All I can say to you all is that I'm going to do my very best to make us all proud," he said at poorly organised press conference at Safa House that was held in a stuffy canteen.
On the day of the announcement SAFA again scored an own-goal by its lack of internal communication. It was blatantly clear that the left-hand did not know what the right-hand was doing when an insider prematurely let the cat out the bag by sending an official email out that Igesund had pipped Steve Komphela for the top job. The meeting with both candidates was still ongoing when “someone” pushed the send button. Journalists, who had camped in Nasrec all day for the news, found out about the much anticipated appointment through the writing across the bottom of the back-and-white TV screen at SAFA’s reception area while they were watching Chippa United sink Santos. It created chaos.
The circus did not end there. Nematandani talked about how football is a “four-year cycle” and the reason why Igesund has been given a 2 year contract was because his predecessor was fired two years into his contract. However, he stressed that the new coach will not be getting the same hefty salary as Mosimane, who earned in the region of R800 000 per month. He justified that decision by saying, “After the 2010 World Cup the Association could no longer afford to pay that kind of salary”.
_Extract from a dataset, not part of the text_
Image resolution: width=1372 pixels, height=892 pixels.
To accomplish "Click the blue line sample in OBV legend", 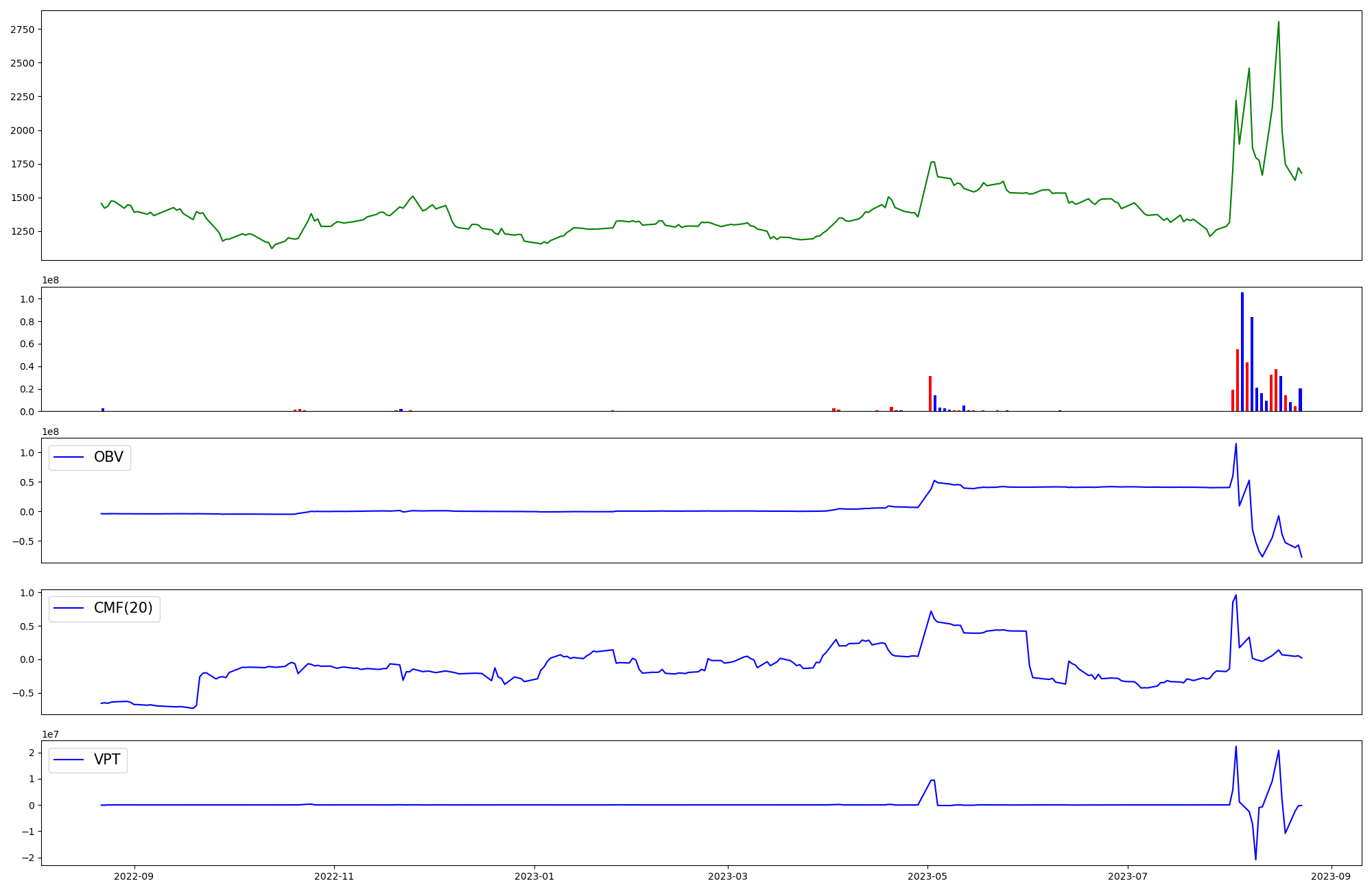I will point(69,457).
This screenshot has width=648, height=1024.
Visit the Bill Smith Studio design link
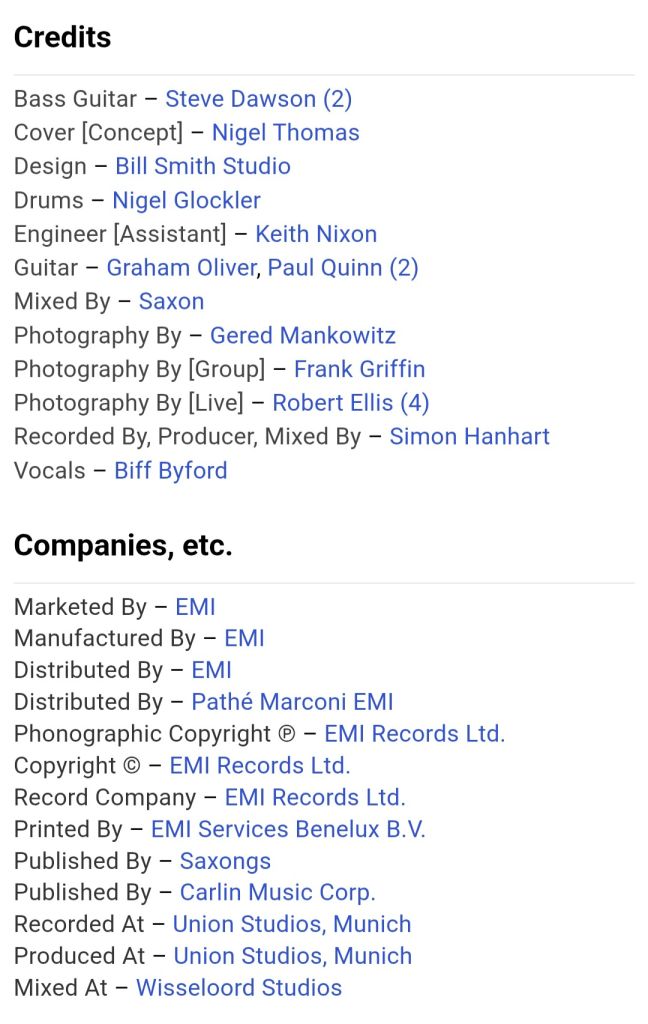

If that’s the case, then it means the Association was bending over backwards to enrich Mosimane who had two years left on his contract and that Igesund is not worth neither the money nor the trouble. Igesund surely does not deserve to be treated this way. Him being expected to perform miracles in half the time for half the money gives off the impression that the man is already being set up for failure.
This brings me to the conclusion that in Mosimane’s tenure SAFA was only too happy to pay champagne-money for beer but now it seems they want to get champagne for beer-money.